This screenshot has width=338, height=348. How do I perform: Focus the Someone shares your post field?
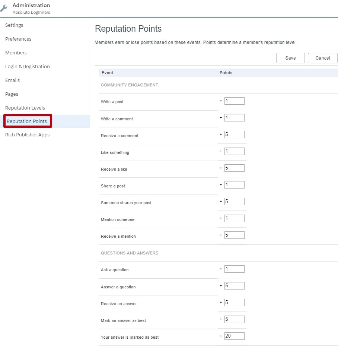pyautogui.click(x=234, y=201)
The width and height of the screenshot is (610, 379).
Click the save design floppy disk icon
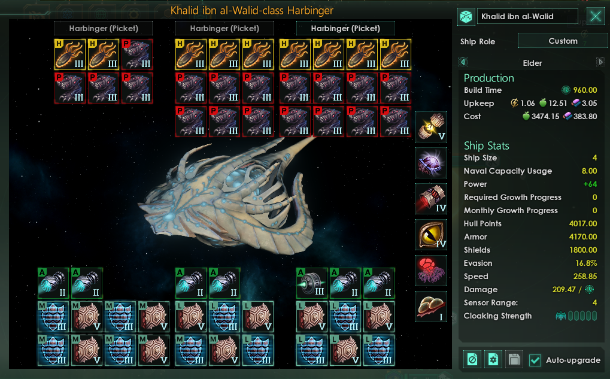pos(514,360)
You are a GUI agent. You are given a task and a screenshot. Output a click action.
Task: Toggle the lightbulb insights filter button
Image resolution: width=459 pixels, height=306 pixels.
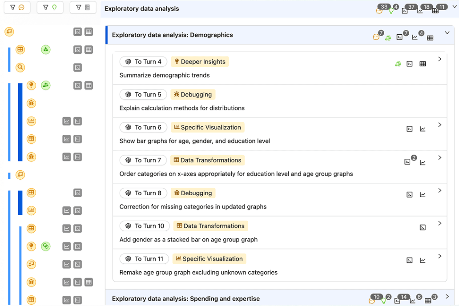tap(50, 8)
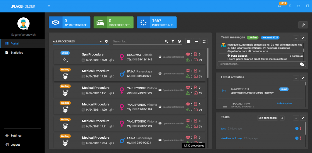312x153 pixels.
Task: Click the See done tasks button
Action: click(x=267, y=118)
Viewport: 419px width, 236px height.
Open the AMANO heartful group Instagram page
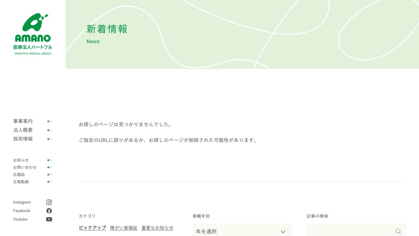(49, 202)
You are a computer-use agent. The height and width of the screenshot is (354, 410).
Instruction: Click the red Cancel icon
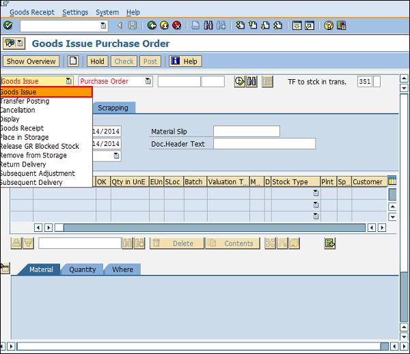pos(177,25)
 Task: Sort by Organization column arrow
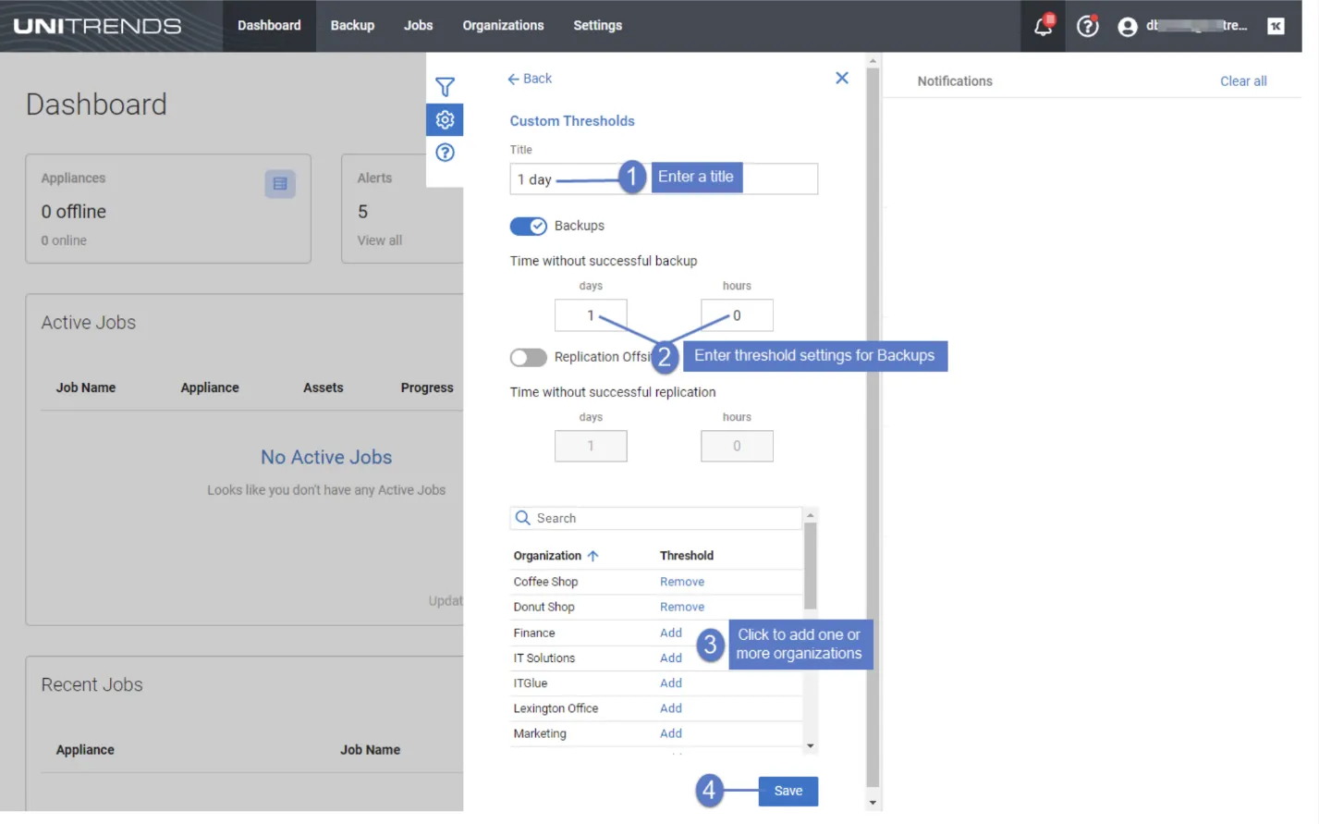click(x=593, y=556)
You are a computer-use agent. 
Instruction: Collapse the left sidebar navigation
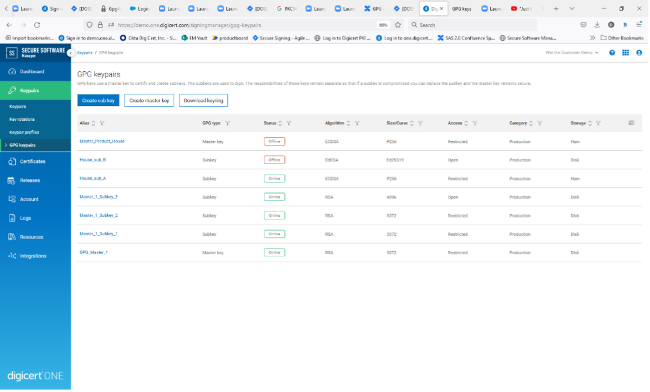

:::::

◆ **Task to complete**: What is the number of lines in the listing above that contain the word "computer"? Reply with that number alone.

◆ **Answer section**: 2